Jalpari also links the idea of a world without women to the idea of ecological imbalance on an even wider scale, proposing a tenuous but somehow affecting link between girls and water – a suggestion that stretches from Shreya’s fascination with learning to swim and wanting to be a mermaid to the fact that the girl-less village is also a waterless one. “Banjar soch, banjar zameen, banjar gaanv (Infertile thinking, infertile land, infertile village)” pronounces Dev in frustration at one point in the film. “I’m talking of the massive issue of the ecosystem of humanity, which we are wrecking,” says Panda. “ ‘Banjar’ is the subtext of the story.”
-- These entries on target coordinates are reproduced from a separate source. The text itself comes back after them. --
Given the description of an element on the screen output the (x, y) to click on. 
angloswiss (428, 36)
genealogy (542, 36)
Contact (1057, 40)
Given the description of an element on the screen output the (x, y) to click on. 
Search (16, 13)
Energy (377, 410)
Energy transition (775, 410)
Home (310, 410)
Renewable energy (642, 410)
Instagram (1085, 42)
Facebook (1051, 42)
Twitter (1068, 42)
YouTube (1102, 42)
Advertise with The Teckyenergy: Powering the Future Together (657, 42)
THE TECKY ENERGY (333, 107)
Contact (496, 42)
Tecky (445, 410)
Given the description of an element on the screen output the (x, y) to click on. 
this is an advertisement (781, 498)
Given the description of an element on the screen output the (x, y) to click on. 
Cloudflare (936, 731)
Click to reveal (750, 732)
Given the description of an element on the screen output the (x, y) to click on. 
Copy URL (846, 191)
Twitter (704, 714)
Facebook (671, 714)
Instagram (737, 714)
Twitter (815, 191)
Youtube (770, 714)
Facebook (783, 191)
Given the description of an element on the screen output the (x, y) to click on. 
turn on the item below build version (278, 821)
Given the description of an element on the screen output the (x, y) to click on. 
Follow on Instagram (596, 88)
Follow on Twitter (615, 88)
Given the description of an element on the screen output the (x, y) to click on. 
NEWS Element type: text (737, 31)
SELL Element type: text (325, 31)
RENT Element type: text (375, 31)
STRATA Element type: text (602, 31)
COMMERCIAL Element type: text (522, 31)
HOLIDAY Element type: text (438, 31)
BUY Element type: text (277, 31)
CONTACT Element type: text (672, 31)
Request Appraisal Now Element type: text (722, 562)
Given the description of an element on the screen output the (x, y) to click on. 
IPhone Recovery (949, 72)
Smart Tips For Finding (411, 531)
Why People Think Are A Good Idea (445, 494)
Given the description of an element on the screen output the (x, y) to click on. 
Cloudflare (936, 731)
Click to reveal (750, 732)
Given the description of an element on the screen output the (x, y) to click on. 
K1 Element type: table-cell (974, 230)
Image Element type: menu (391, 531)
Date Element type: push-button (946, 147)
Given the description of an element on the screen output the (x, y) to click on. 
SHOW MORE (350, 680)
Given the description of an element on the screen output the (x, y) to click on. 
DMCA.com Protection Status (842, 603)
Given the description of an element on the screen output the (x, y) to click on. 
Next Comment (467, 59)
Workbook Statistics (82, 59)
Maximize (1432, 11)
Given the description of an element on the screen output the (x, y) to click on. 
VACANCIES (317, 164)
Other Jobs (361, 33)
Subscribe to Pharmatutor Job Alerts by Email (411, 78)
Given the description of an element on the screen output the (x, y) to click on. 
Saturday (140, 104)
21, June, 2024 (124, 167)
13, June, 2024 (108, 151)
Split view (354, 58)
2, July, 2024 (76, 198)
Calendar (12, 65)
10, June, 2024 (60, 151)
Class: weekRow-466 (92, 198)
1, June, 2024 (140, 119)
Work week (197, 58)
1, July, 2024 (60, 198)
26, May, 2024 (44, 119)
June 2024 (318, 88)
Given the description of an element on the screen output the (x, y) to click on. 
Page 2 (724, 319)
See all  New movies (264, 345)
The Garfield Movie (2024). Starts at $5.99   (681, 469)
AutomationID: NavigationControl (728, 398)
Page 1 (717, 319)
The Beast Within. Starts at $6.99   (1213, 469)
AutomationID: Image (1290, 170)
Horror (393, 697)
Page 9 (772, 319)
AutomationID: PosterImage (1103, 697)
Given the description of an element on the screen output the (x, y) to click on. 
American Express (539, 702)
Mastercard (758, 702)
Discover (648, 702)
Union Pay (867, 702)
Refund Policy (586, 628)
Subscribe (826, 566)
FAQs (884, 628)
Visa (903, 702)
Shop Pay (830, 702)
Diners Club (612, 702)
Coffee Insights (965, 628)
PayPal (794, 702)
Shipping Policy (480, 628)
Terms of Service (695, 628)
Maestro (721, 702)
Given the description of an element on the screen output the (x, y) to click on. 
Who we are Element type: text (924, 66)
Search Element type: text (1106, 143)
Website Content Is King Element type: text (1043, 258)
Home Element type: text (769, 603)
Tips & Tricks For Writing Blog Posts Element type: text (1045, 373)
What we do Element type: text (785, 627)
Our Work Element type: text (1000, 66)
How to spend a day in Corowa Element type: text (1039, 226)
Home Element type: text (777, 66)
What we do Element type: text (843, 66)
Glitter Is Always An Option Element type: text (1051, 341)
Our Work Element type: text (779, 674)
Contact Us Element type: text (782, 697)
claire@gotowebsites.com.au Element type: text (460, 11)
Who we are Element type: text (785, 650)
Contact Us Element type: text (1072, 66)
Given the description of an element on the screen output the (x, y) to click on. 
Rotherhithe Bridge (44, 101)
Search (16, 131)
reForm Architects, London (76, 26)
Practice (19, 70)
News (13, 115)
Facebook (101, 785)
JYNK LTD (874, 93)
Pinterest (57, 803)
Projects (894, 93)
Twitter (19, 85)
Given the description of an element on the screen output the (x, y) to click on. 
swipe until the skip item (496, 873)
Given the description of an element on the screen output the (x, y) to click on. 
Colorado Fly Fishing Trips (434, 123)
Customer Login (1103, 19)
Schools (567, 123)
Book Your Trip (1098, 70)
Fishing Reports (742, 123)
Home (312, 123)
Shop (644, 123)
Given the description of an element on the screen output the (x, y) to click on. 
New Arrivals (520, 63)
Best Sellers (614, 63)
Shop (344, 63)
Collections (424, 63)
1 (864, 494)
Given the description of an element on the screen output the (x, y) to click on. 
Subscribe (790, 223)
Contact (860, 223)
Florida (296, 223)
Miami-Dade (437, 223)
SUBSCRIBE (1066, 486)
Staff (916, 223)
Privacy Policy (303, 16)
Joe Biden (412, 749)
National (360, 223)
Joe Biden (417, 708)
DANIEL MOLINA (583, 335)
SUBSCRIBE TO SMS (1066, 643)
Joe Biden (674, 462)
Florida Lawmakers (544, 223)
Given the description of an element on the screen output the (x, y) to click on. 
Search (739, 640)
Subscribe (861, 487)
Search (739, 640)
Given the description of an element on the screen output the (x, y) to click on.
There are things about Jalpari that might have been dealt with in less simplistic fashion: for example, the fact that the village comes out looking like a den of ignorance, with a vaid (traditional healer) who is the root of evil and who must be conquered by the good doctor and the force of modern medicine. After all, the crazily skewed sex ratios we are now seeing are as much the result of modern technology and an ostensibly rational economism taken to its logical conclusion.
But these are quibbles. Panda’s thoughtful, lively film spans various terrains with admirable surefootedness. How often do you see a film that captures the urban child’s excitement at the rural magic of peacock-studded mornings – but also gives her something unutterably important to think about? “Dear Imran,” Shreya writes at the end to her Pakistani pen friend, “Did you know there were people in the world who hate girls?”